┌─ Information given
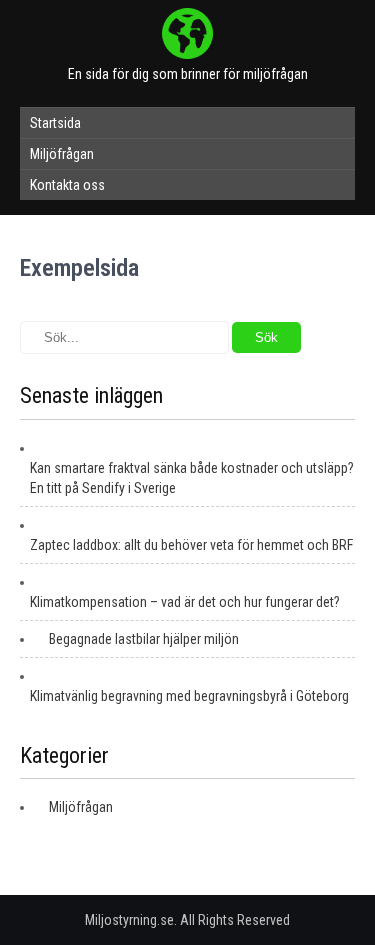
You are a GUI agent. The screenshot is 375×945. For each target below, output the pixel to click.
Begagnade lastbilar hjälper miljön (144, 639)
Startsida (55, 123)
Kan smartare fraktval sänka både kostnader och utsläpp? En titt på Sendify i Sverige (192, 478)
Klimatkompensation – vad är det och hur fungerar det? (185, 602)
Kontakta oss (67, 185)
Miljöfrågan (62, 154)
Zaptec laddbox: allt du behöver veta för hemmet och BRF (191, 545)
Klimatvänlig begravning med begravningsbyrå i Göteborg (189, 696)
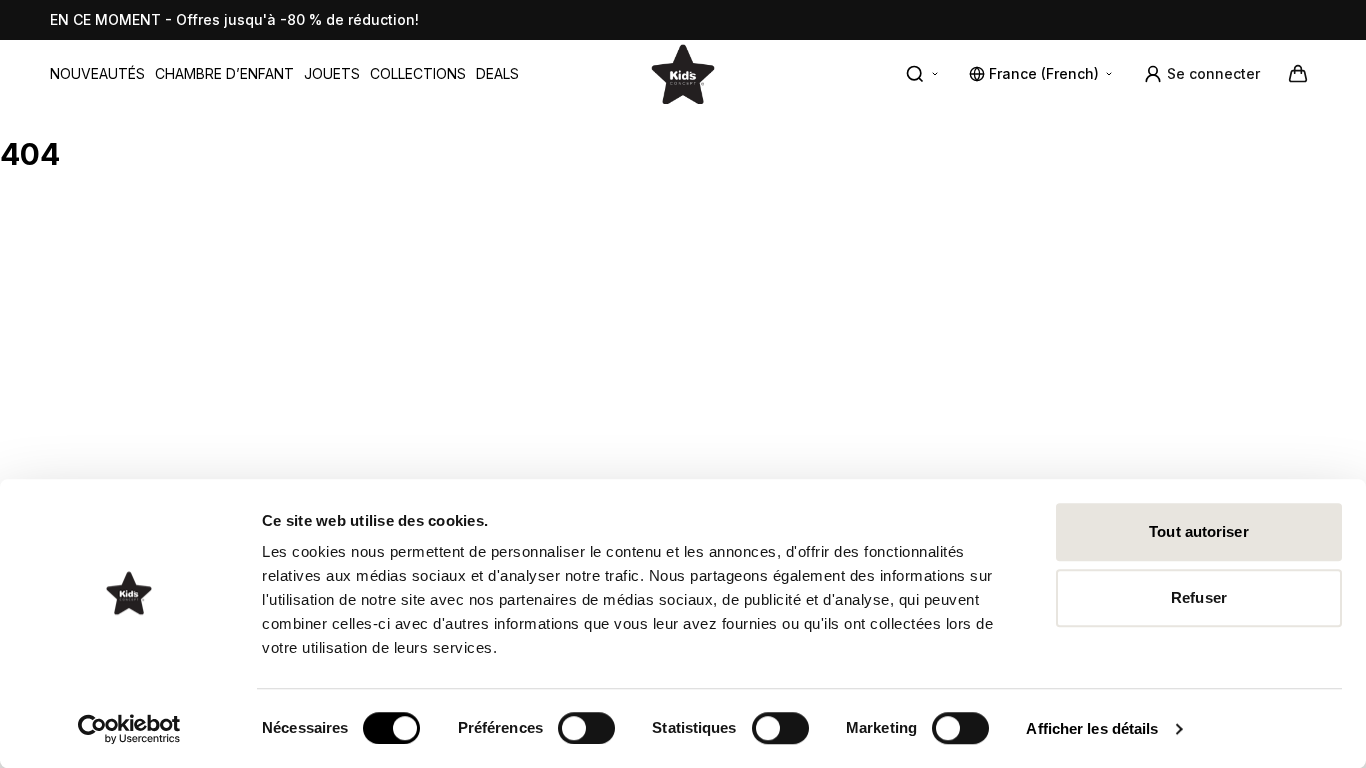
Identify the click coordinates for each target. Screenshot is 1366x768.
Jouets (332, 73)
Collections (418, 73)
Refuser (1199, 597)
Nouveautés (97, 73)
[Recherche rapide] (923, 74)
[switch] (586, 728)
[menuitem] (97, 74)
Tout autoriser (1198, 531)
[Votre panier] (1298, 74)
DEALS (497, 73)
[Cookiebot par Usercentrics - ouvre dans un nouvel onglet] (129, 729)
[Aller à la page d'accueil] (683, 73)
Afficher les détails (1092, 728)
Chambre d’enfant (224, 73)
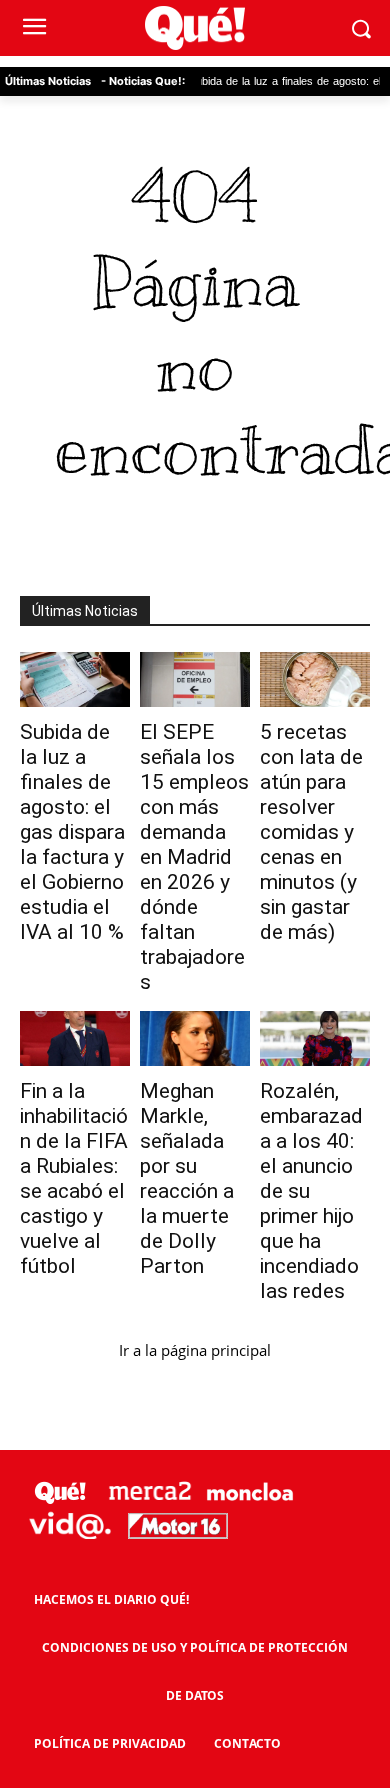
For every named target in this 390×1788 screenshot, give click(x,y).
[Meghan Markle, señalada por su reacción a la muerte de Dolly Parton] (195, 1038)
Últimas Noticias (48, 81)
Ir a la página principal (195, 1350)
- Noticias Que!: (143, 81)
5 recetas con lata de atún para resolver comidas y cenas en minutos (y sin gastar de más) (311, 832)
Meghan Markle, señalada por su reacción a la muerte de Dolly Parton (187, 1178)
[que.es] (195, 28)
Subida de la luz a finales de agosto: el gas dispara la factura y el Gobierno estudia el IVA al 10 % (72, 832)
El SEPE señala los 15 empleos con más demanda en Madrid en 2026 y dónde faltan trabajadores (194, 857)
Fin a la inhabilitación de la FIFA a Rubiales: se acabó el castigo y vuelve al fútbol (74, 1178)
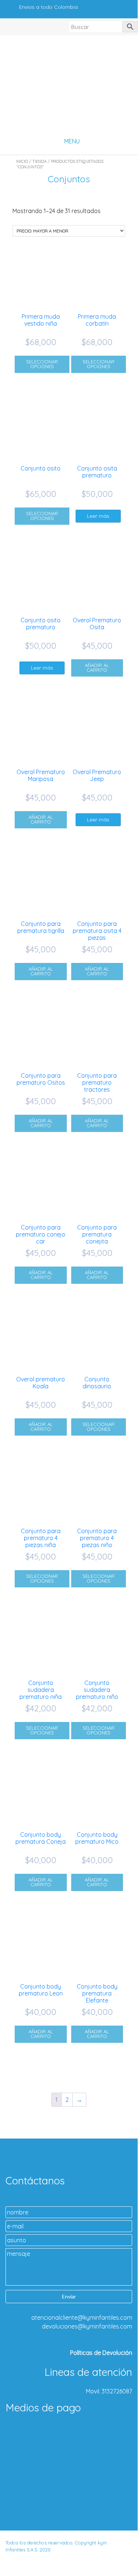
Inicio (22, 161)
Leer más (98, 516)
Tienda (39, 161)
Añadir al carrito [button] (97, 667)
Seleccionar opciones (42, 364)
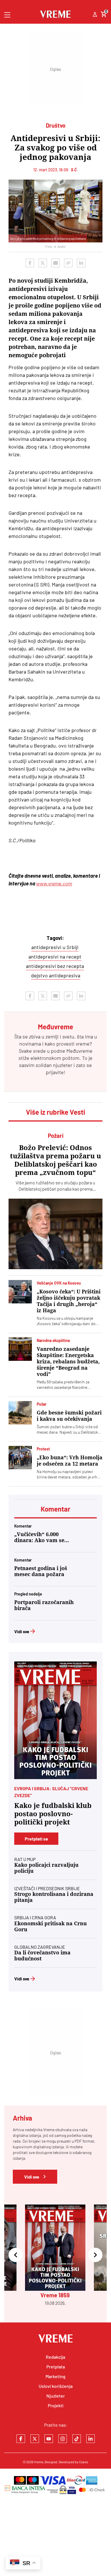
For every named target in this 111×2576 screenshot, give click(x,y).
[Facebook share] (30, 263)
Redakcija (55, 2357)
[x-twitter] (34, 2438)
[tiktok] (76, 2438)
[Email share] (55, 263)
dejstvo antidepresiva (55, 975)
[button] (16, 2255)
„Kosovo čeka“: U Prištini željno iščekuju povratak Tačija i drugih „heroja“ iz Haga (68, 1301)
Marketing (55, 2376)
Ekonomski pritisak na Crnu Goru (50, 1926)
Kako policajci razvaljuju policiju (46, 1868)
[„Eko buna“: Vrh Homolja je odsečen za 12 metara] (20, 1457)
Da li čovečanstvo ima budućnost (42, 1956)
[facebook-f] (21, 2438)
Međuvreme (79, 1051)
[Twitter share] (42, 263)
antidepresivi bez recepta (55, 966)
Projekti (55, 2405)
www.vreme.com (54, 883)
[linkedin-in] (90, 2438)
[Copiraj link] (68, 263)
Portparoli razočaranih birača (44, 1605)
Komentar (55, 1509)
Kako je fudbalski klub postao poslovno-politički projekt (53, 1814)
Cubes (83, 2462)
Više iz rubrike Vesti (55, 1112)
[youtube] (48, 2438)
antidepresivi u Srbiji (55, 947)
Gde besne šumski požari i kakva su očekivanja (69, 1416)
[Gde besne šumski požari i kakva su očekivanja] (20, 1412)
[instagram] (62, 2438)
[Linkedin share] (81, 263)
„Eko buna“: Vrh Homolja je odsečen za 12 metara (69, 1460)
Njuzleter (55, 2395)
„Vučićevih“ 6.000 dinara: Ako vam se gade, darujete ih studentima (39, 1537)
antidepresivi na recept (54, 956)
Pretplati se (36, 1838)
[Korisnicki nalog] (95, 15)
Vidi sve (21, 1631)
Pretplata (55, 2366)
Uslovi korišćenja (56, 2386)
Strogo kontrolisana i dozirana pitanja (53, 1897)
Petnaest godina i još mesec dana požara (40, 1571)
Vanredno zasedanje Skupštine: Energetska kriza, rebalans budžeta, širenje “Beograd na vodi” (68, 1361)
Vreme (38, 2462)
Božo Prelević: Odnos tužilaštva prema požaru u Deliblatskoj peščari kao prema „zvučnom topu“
└─
▶ _Instructions for the task_
Every line from the top of the material above through the line with "Chambre d’enfant (224, 73)" should be duplicated exactly, please; leave out the pictures.

▶ _Task response_
You are a GUI agent. The screenshot is 375×945. For each target below, output the pixel to click.
Begagnade lastbilar hjälper miljön (144, 639)
Startsida (55, 123)
Kan smartare fraktval sänka både kostnader och utsläpp? En titt på Sendify i Sverige (192, 478)
Klimatkompensation – vad är det och hur fungerar det? (185, 602)
Kontakta oss (67, 185)
Miljöfrågan (62, 154)
Zaptec laddbox: allt du behöver veta för hemmet och BRF (191, 545)
Klimatvänlig begravning med begravningsbyrå i Göteborg (189, 696)
Identify the click coordinates for each target. Screenshot is 1366x768.
Jouets (332, 73)
Collections (418, 73)
Refuser (1199, 597)
Nouveautés (97, 73)
[Recherche rapide] (923, 74)
[switch] (586, 728)
[menuitem] (97, 74)
Tout autoriser (1198, 531)
[Votre panier] (1298, 74)
DEALS (497, 73)
[Cookiebot par Usercentrics - ouvre dans un nouvel onglet] (129, 729)
[Aller à la page d'accueil] (683, 73)
Afficher les détails (1092, 728)
Chambre d’enfant (224, 73)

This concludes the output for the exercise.